* Check your understanding *
- A) Repeat the part of the logistic regression flashcards that begins with the words containing "Whereas Regression is" and ends with "relationship between variables’.", changing "response" to "outcome" everywhere in it.
- B) Write what comes next in the logistic regression flashcards, picking up after the final card shown.

* Text passage *
Relationships between variables 1 - Logistic Regression Flashcards
Define Sensitivity
The proportion of individuals with the disease who are correctly diagnosed by the test.
The percentage of cases that had the observed characteristic (e.g., “yes” for obese) which were correctly predicted by the model (i.e., true positives).
Sensitivity calculation
Sensitivity: true positives / true positives + false negatives
State reasons why researchers investigate relationships between variables
Discover new associations. / Explain variance. / Compare relative influence of factors on outcomes. / Adjust analyses for potential confounders. /Develop prediction models.
Describe the purpose, use, strengths and limitations of scatterplots
Scatterplots - Test bivariate relationships
Purpose: visual representation of the relationship between two quantitative variables
Use: Identify patterns, trends and potential outliers
Strengths: Simple, intuitive, and provides a clear visual indication of relationships.
Limitations: Does not provide a quantitative measure of the strength or direction of the relationship.
Describe the purpose, use, strengths and limitations of correlation
Purpose: Quantify the strength and direction of the relationship between two variables.
Use: Calculate correlation coefficient (Pearson’s r for linear relationships).
Strengths: Provides a single number that summarizes the relationship; easy to interpret.
Limitations: Only measures linear relationships; sensitive to outliers; does not imply causation.
Describe the purpose, use, strengths and limitations of regression
Purpose: Model the relationship between one dependent variable and one or more independent variables.
Use: Predict values, assess the impact of variables, and understand relationships.
Strengths: Provides a detailed understanding of relationships; can handle multiple predictors; provides estimates of effect size.
Limitations: Assumes a specific form (linear, logistic, etc.); can be sensitive to outliers; requires more complex interpretation.
Correlation vs Regression
Correlation summarises the strength and direction of relationship between two variables as a single value (r correlation coefficient).
Whereas Regression is a model that uses one variable as a predictor (x) and the other as a response (y) to model the relationship.
Regression finds an equation that best describes the relationship between the two variables.
While regression allows one variable to be predicted from the other, Correlation doesn’t allow predictions of one variable from the other.
The null hypothesis of correlation is ‘there is no (linear) relationship between variables’.
Whereas the null hypothesis of regression is ‘coefficients associated with variables = 0’.
State the assumptions of linear regression
Dependent variable/response - Continuous
Independent variable/predictor - Continuous or categorical
Relationships between variables - Bivariate relationship between predictor and response variables is linear
Residuals - the residuals of the regression line are approximately normally distributed
Normality - No outliers in data
State the assumptions of logistic regression
Dependent variable/response - Dichotomous (two outcomes) / binary or ordinal (ordered categories)
Independent variable/predictor - Continuous or nominal (mutually exclusive categories)

* Information provided *
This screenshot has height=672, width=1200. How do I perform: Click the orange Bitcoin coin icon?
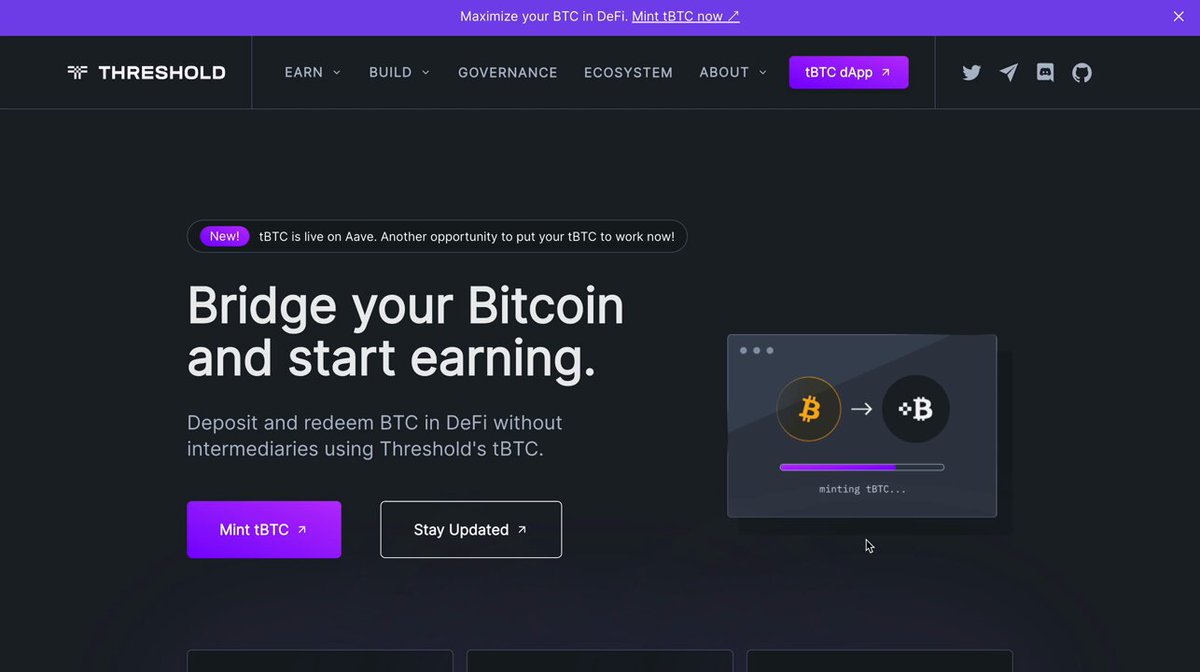click(x=809, y=408)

* Results for the exercise *
- A)
Whereas Regression is a model that uses one variable as a predictor (x) and the other as a outcome (y) to model the relationship.
Regression finds an equation that best describes the relationship between the two variables.
While regression allows one variable to be predicted from the other, Correlation doesn’t allow predictions of one variable from the other.
The null hypothesis of correlation is ‘there is no (linear) relationship between variables’.

- B)
Relationships between variables - There shouldn’t be multicollinearity (several independent variables are correlated)
Residuals - N/A
Define Specificity
The percentage of cases that did not have the observed characteristic (e.g., “no” for not obese) and were also correctly predicted as not having the observed characteristic (i.e., true negatives).
Specificity calculation
Specificity: false positives / false positive + true negatives
Compare and contrast between correlation and regression
Correlation:
- Summarises strength and direction of relationship between 2 variables as a single value
r = correlation coefficient
Correlation does not allow for the prediction of one variable from the other
Null hypothesis = No linear relationship between variables
Regression:
-Model
-Uses one variable as the predictor (x) and the other as the response (y)
Regression allows one variable to be predicted from the other
Null hypothesis = coefficients associated with variables = 0
What is linear regression
linear regression is a statistical model which estimates the linear relationship between a scalar response and one or more explanatory variables.
Fits a straight line to the data
y = a + bx + e
y = outcome variable
x = predictor variable
a and b are model parameters:
b is the slope of the line
a is the intercept of the line on the y-axis
where x = 0
e = ‘residual error’
State the assumptions for logistic regression.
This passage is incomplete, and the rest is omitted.